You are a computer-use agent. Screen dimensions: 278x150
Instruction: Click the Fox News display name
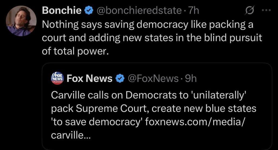(x=89, y=78)
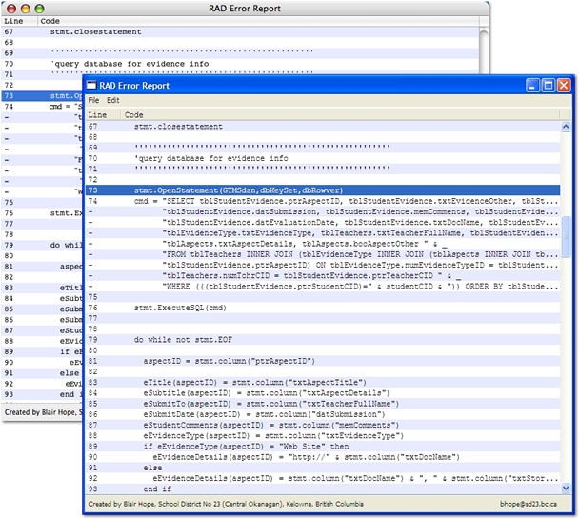Open the File menu
Viewport: 579px width, 519px height.
93,100
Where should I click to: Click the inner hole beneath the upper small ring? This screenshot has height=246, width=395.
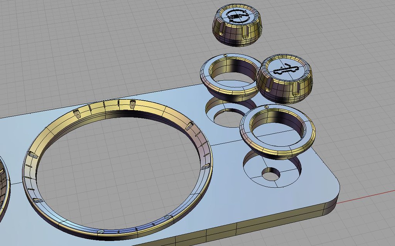point(227,118)
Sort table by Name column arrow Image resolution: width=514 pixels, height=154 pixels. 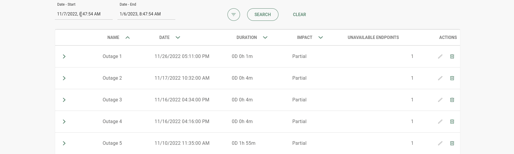click(x=128, y=37)
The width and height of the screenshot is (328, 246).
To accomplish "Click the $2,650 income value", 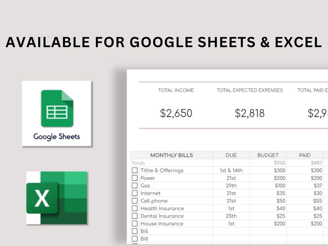I will 176,113.
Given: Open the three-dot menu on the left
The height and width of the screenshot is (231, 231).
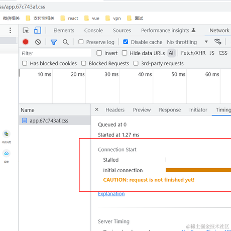Looking at the screenshot, I should click(10, 30).
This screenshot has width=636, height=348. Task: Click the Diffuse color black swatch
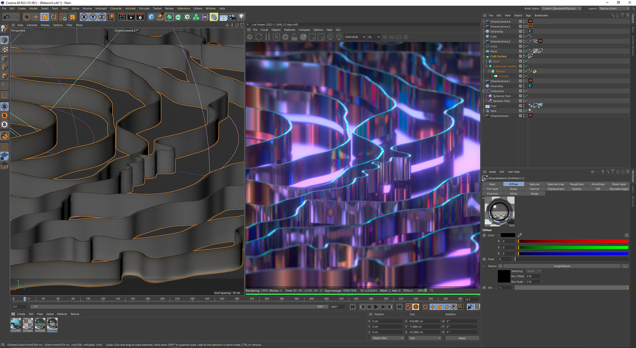pos(508,236)
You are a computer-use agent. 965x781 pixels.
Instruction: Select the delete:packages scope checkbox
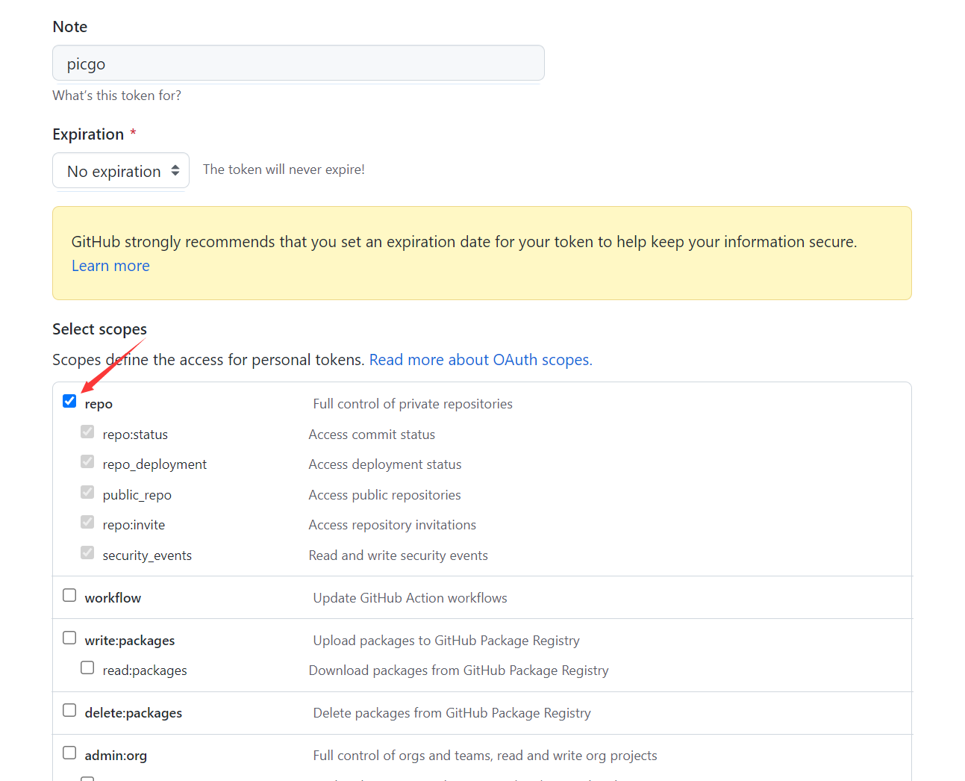coord(69,711)
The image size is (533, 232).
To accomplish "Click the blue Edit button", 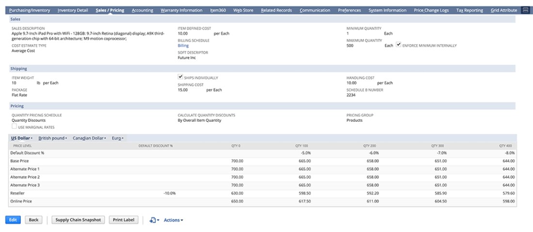I will (x=13, y=220).
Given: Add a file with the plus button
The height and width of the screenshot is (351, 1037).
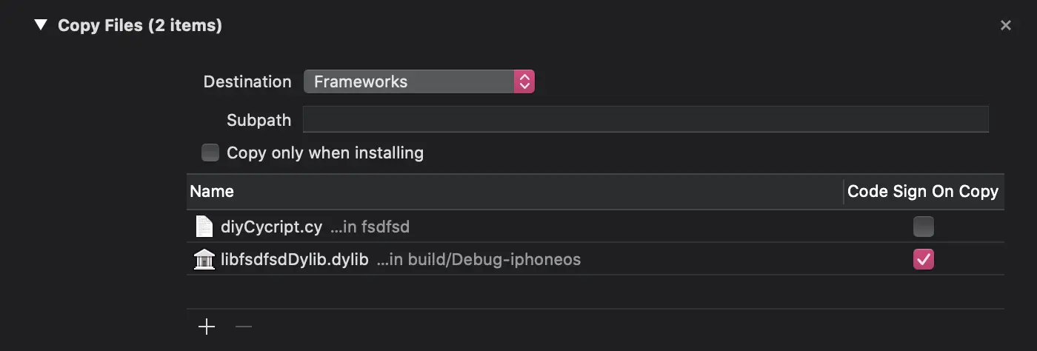Looking at the screenshot, I should [x=207, y=327].
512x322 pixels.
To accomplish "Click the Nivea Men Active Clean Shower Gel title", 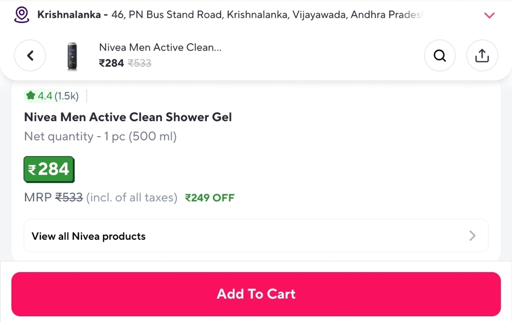I will 128,117.
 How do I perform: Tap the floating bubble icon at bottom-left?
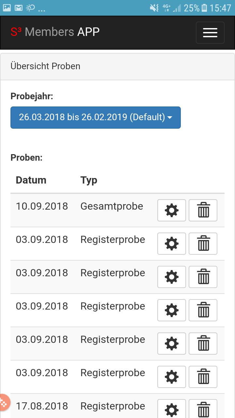[4, 402]
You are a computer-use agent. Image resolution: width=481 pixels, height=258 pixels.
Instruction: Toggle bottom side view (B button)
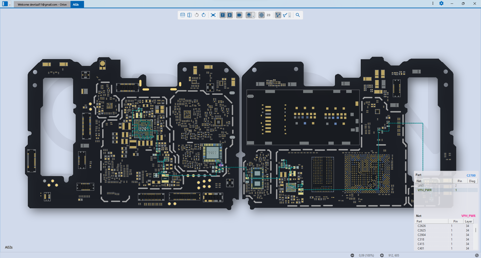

....

§ **Exercise aim**: This task calls for each line of the material that contains "computer".

§ **Task answer**:
You are a computer-use agent. Screen dimensions: 278x150
You are a computer-use agent. 965x781 pixels.
You are a computer-use agent. Image resolution: width=481 pixels, height=258 pixels.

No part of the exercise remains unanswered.